Do not log sensitive user or application data to your log files. Permissions on log files are often different than permissions on sensitive data in your data store and operations that access it. Sensitive data in your logs could allow users to gain access to information that they would not otherwise have access to.

Sensitive data includes, but is not limited to:
  • Personally identifiable Information.** Information that either contains personally identifiable information or can be used to derive personally identifiable information that should not be shared with users. This can include credit card numbers or social security numbers.
  • User sensitive information. Information that a user provides that they would not want shared with other users of the application. This can include user credentials, preferences or application usage information.
  • Application sensitive information. Information that comes from a trusted source that is not designed to be shared with users.

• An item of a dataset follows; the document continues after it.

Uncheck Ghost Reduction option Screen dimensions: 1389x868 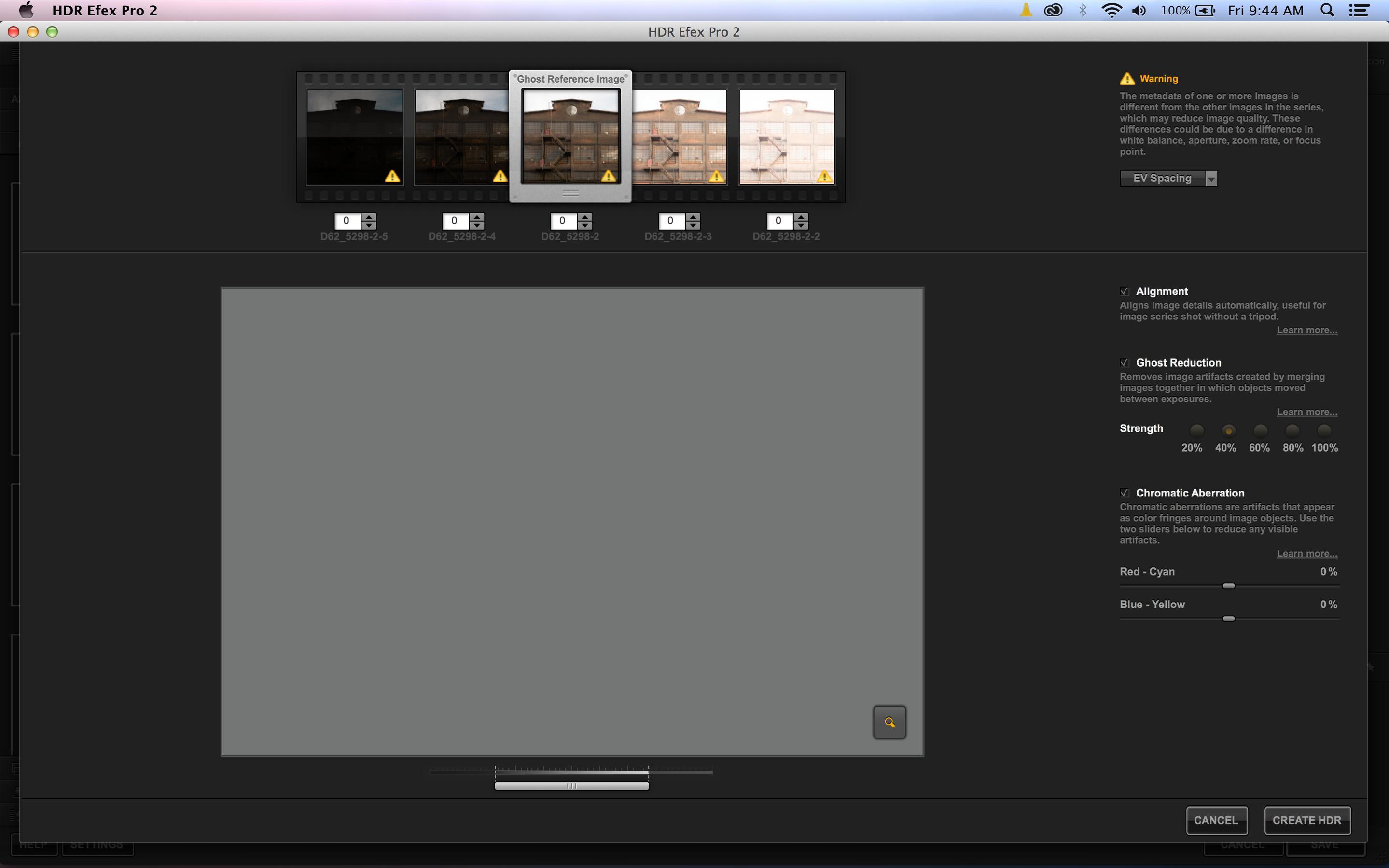1125,363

This can include connection strings and service account credentials.

Last edited Apr 23, 2008 at 11:15 PM by prashantbansode, version 2

Comments

ronjacobs May 19, 2008 at 1:52 AM 
You might have to do this with custom message logging or if you do log them you must secure the logs the same way you secure other PII an HBV content (perhaps log to a database?)

blairsh Apr 17, 2008 at 11:14 PM 
Do you have guidance you can share on how to prevent PII or HBV from appearing in the WCF log file when LogMessagesAtServiceLevel is enabled?